On petition for rehearing, the court, in Bank, rendered the following additional opinion, which was dated November 26, 1900, and filed November 27, 1900:
A point overlooked in the commissioner's opinion is the defense of the statute of limitations. The claim is that subdivision 1, section 340, of the Code of Civil Procedure, applies, because this is an action upon a statute for a penalty or forfeiture, and, if so, must have been commenced within one year. *Page 333 
What is meant by a statutory penalty was defined in Los Angelesv. Ballerino 99 Cal. 593, to be "one which an individual is allowed to recover against a wrongdoer as a satisfaction for the wrong or injury suffered, and without reference to the actual damage sustained, or one which is given to the individual and the state as a punishment for some act which is in the nature of a public wrong. The action to recover such a penalty is a penal action founded upon a statute, and is the action which, under section 340 of the Code of Civil Procedure, must be brought within one year."
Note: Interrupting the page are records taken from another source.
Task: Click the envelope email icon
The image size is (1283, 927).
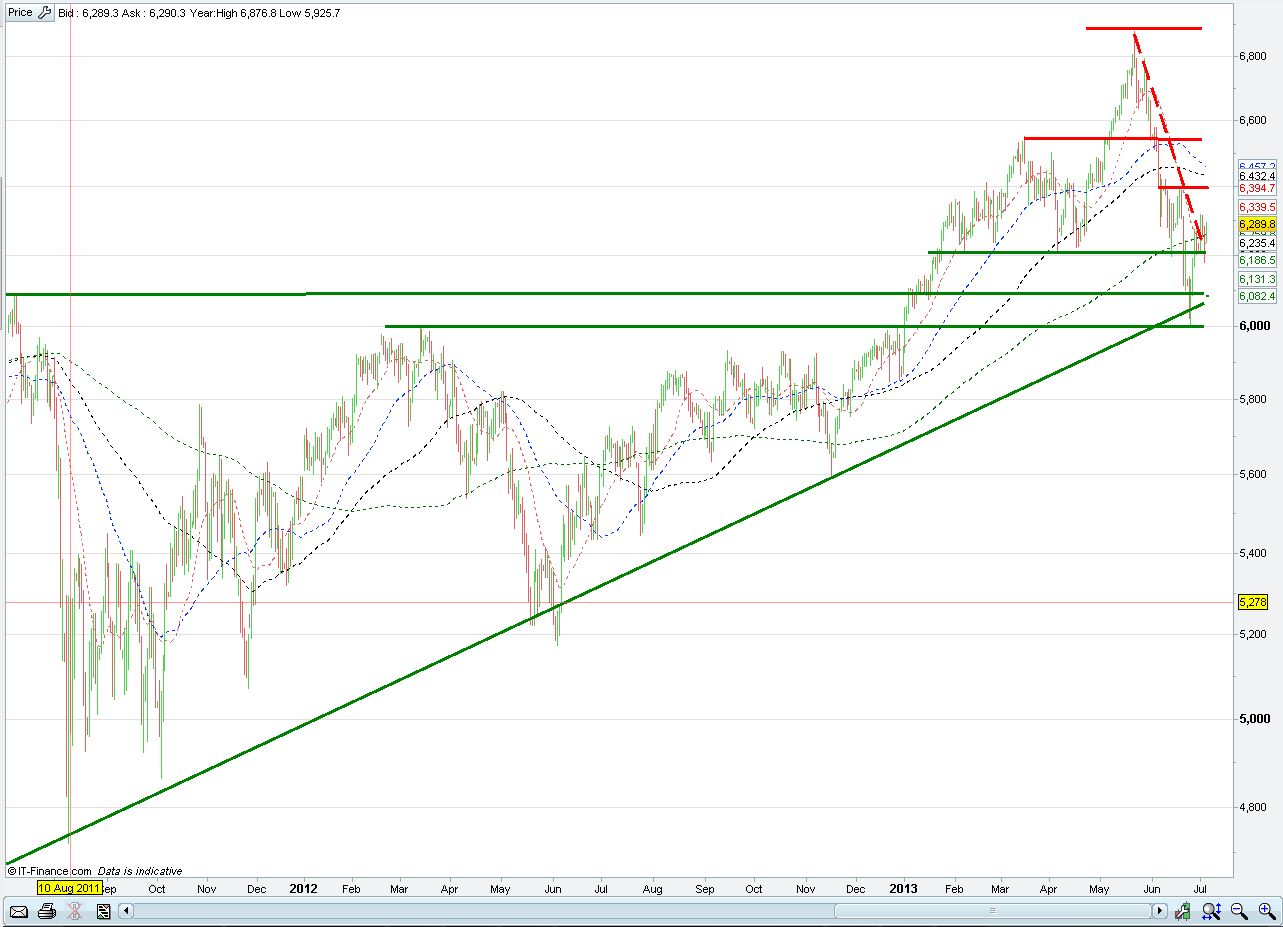Action: 18,911
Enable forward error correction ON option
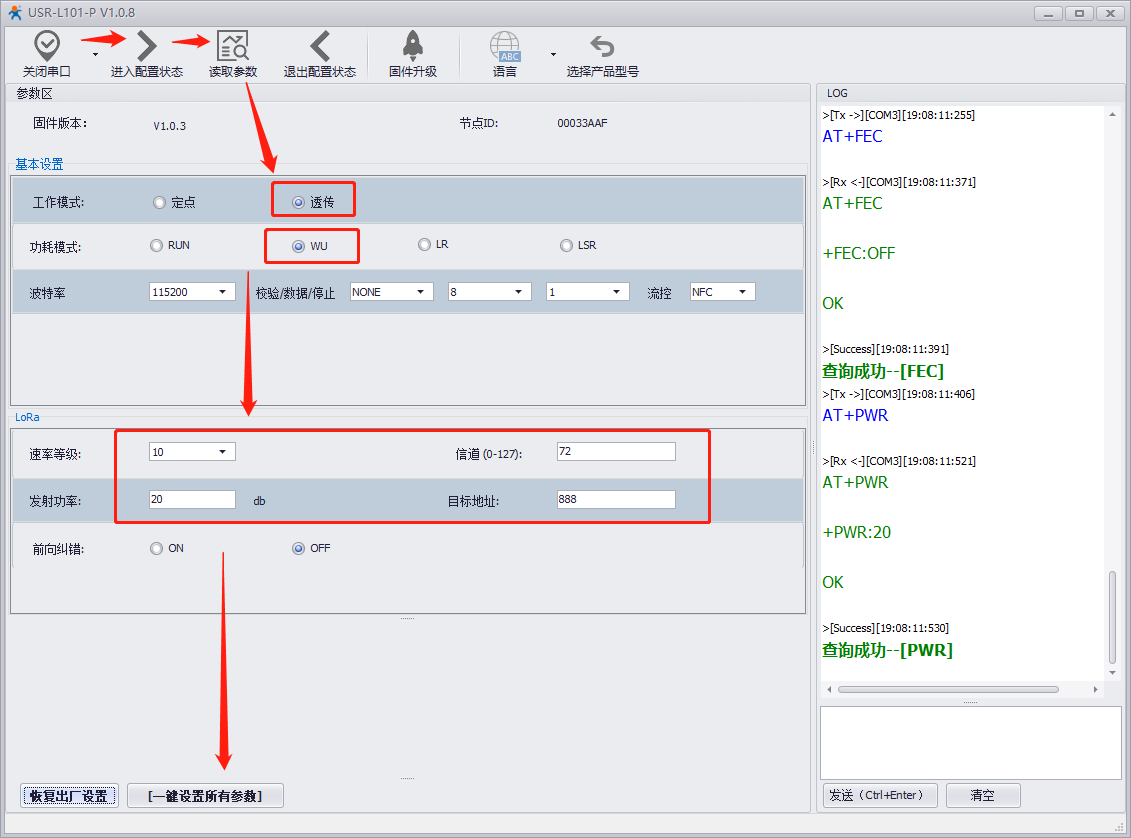 156,548
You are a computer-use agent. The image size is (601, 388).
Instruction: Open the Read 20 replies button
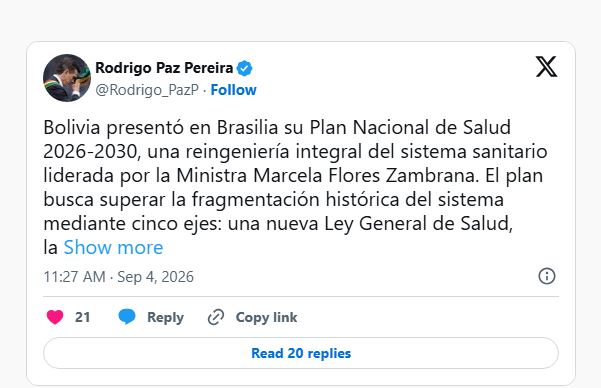click(x=301, y=353)
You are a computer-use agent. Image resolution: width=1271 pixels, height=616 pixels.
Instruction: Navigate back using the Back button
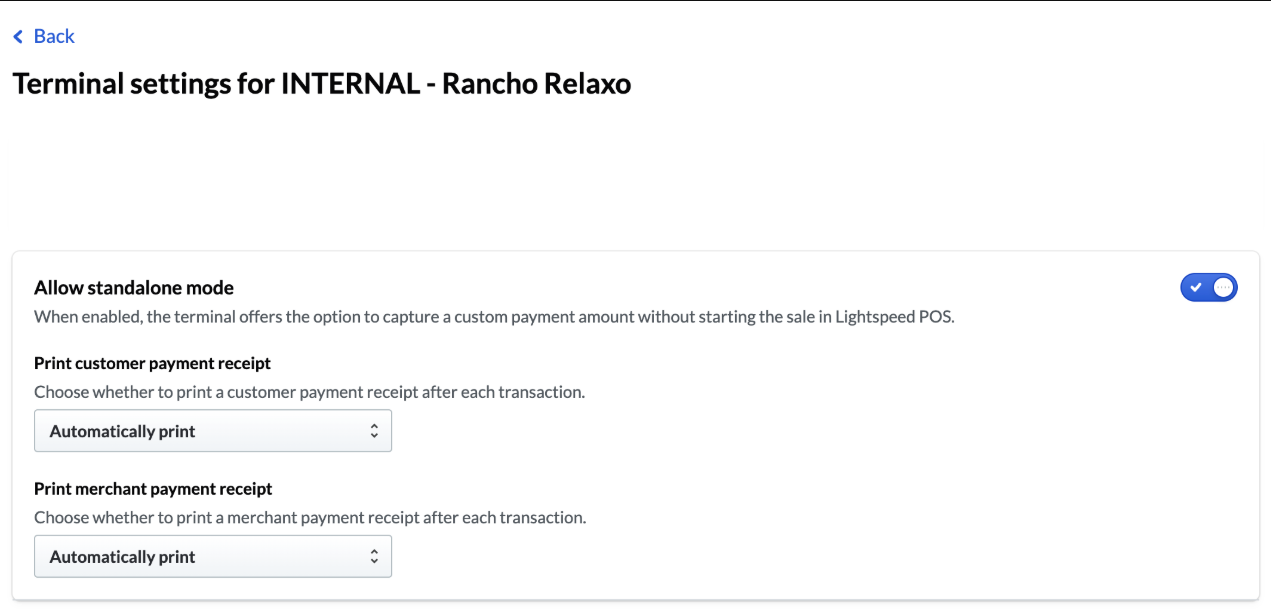(x=43, y=36)
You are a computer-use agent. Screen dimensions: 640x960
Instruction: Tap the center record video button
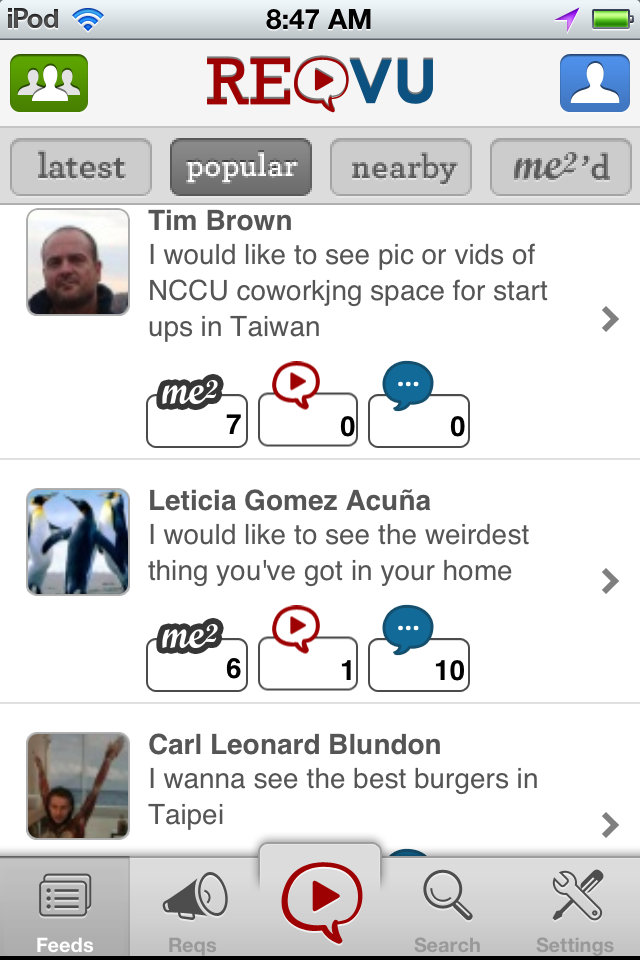[x=320, y=900]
There is nothing penal in the constitutional provision; it is simply remedial. The action is for money had and received, and recovery cannot be had except after demand and refusal. (Baldwinv. Zadig, 104 Cal. 594.) But for the constitution there could be no recovery. If the constitution, in effect, makes the margin sales of stock unlawful, it does not follow that the action given to recover the money paid for the purchase of such stock is a penal action, or is for the recovery of a penalty, and certainly the recovery cannot be said to be "without reference to the actual damage sustained," for there is no damage except as measured by the money paid.
Rehearing denied.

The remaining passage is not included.